Abstract
We have developed two loop-mediated isothermal amplification (LAMP) assays for specific detection of Trypanosoma cruzi and Trypanosoma rangeli based on the 18S ribosomal RNA (rRNA) and the small nucleolar RNA (snoRNA) genes, respectively. The detection limit of the assays is 100 fg and 1 pg for T. cruzi and T. rangeli, respectively, with reactions conducted in 60 minutes. The two LAMP assays were used in detection of T. cruzi and T. rangeli infections in comparison with polymerase chain reaction (PCR) for DNA samples extracted from Rhodnius pallescens bugs collected from palm trees in Panama. Out of a total of 52 DNA samples from R. pallescens bugs 17 (33%) and 14 (27%) were T. cruzi-positive by LAMP and PCR, respectively, while, 7 (13%) and 4 (8%) were T. rangeli-positive by LAMP and PCR, respectively. Further evaluation of these LAMP assays is needed, especially with specimens collected from human patients as well as blood kept for transfusion purposes.
Introduction
Trypanosoma cruzi infects human beings and causes Chagas disease/American trypanosomiasis in Central and South America. It is transmitted by Rhodnius and Triatoma bugs through contaminated feces,1,2 and can also be transmitted vertically by blood transfusion or during organ transplantation.3 The non-pathogenic Trypanosoma rangeli shares the same geographical location and same insect vectors with T. cruzi,2,4,5 hence, necessitating accurate differential diagnosis. Trypanosoma rangeli is capable of transmission both through feces and through the salivary glands.6 Diagnosis of American trypanosomiasis relies on serological techniques, primarily using an indirect immunofluorescence assay (IFA) with T. cruzi epimastigote forms.4 Xenodiagnosis is mainly used for direct detection of T. cruzi parasites, although sometimes it is not effective in patients with very low parasitaemia,7 and furthermore, it is time consuming.
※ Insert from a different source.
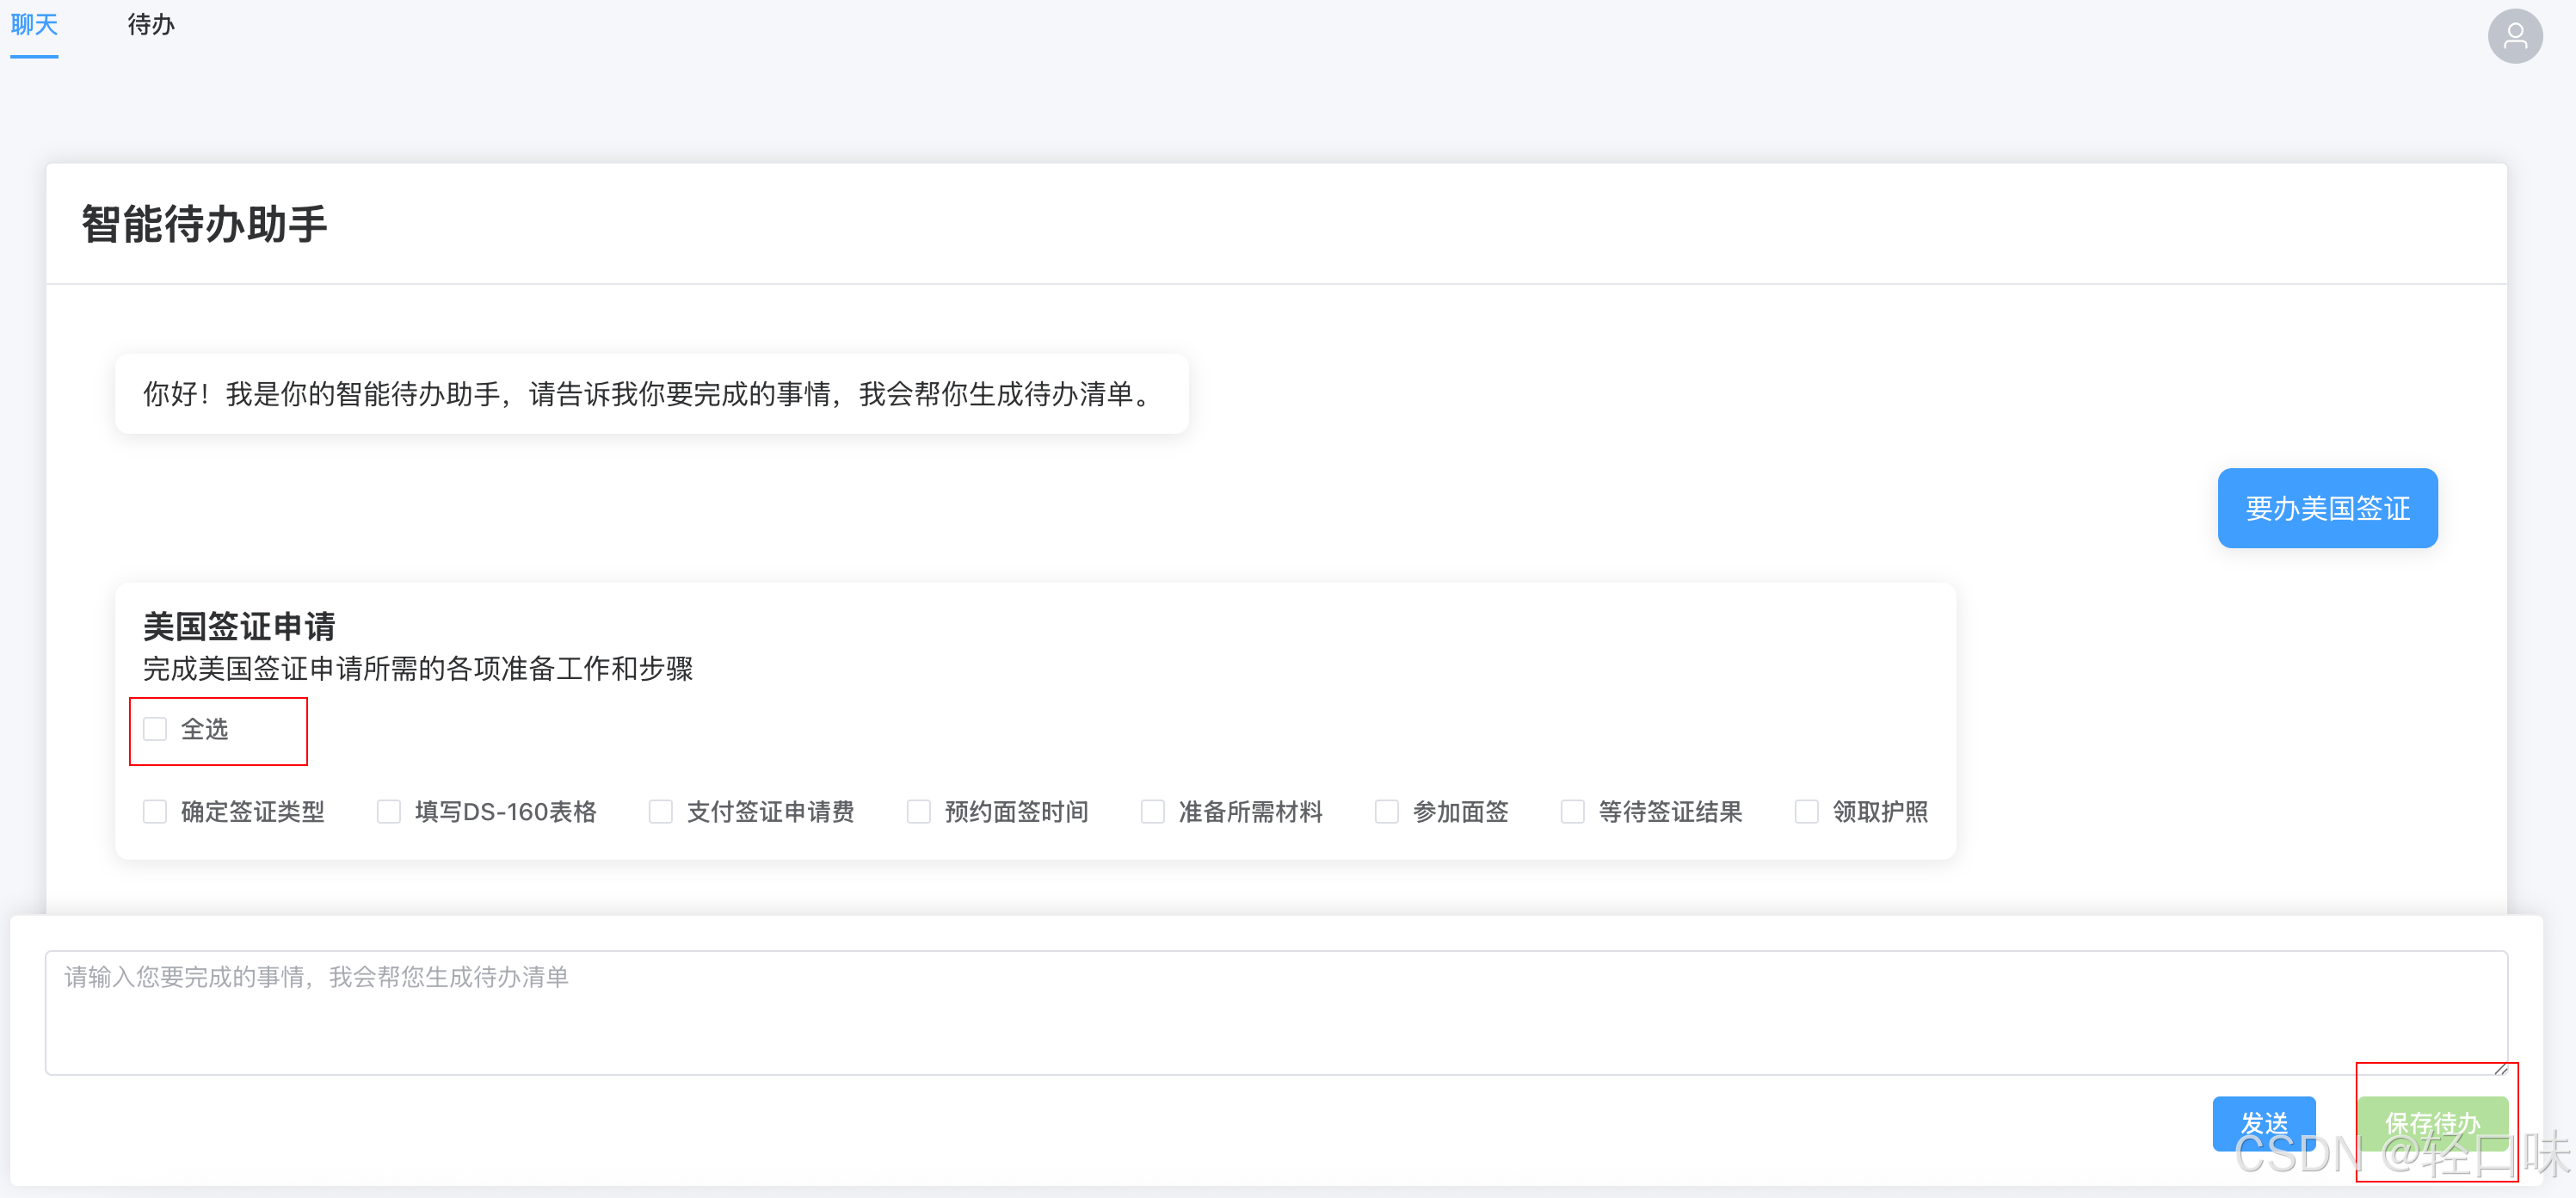This screenshot has width=2576, height=1198.
Task: Open the 聊天 tab
Action: [34, 25]
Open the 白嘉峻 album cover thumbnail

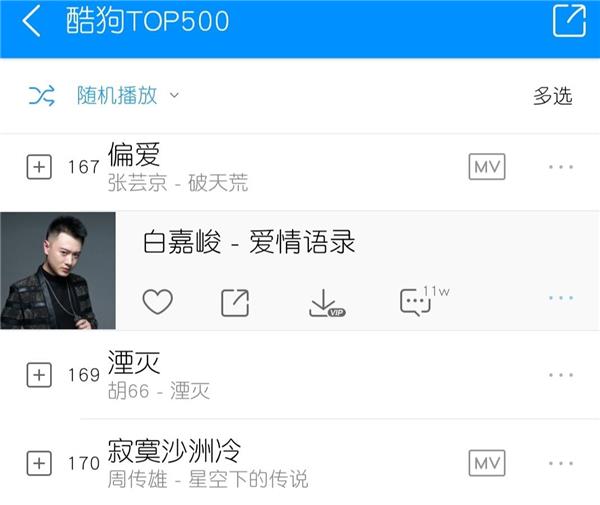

Polymerase chain reaction (PCR) allows precise identification of the infecting trypanosome species from blood or tissue samples, and detection of trypanosomes in the vectors.2,5,7 Despite its high specificity and sensitivity, the use of PCR is still not widespread in diagnostic laboratories of endemic areas,4 mainly because of high costs and the requirement for specialized equipment.8,9
The loop-mediated isothermal amplification (LAMP) method is a gene amplification technique that uses 4 or 6 primers that detect DNA of pathogenic organisms with high sensitivity and specificity.10,11 The major advantages of LAMP include: 1) the reaction is isothermal and detection can be conducted within 60 minutes, 2) it requires simple heating devices such as a water bath or laboratory heat block, and 3) the detection of reaction results can be seen immediately after incubation by the naked eye caused by turbidity occurring in positive amplification reactions12 or by addition of fluorescent dyes after incubation such as SYBR green, ethidium bromide, or evagreen, which enable detection under UV light.13 A more convenient loopamp fluorescent detection reagent (FD) (Eiken Chemical Co. Ltd., Tokyo, Japan) has been specifically developed for detection of LAMP products, whereby its addition to the reaction mixture before incubation enables detection of results immediately after incubation by the naked eye under UV without opening the reaction tube.14 We have previously reported on LAMP primers developed for detection of T. cruzi infections,15 although they were never tested with field samples from infected hosts or vectors. In this study, we have developed LAMP assays for detection of T. cruzi and T. rangeli by targeting the 18S ribosomal RNA (rRNA) and small nucleolar RNA (snoRNA) genes, respectively, and further used these assays for detection of T. cruzi and T. rangeli infections in triatomine bugs collected from royal palm trees (Attalea butyracea) in Viento Fronco, Chilibre district, Panama.
Materials and Methods
Insect collection and DNA extraction.
Fifty-two triatomine bugs were collected from royal palm trees (Attalea butyracea) growing nearby households in the community of Viento Fronco, Chilibre district, Colón province, Republic of Panamá. The bugs were transported to the laboratory with the permission of the Autoridad Nacional del Medio Ambiente (ANAM) from April to May 2006. In the laboratory the bugs were identified taxonomically and then dissected aseptically, and DNA was extracted from insect extracts (all internal organs of the bug) using the Puregene DNA Purification kit (Gentra Systems Inc., Minneapolis MN) according to the manufacturer's instructions. Briefly, cell lysis solution and proteinase K (100 μg/mL) were added to whole insect extracts. The mixture was pipetted up and down to lyse the cells and then incubated at 55°C overnight. Samples were cooled at room temperature, protein precipitation solution was added, and the mixture was then centrifuged. The DNA was finally precipitated with 100% isopropanol, washed with 70% ethanol, and then hydrated with 50 μL of DNA hydration solution.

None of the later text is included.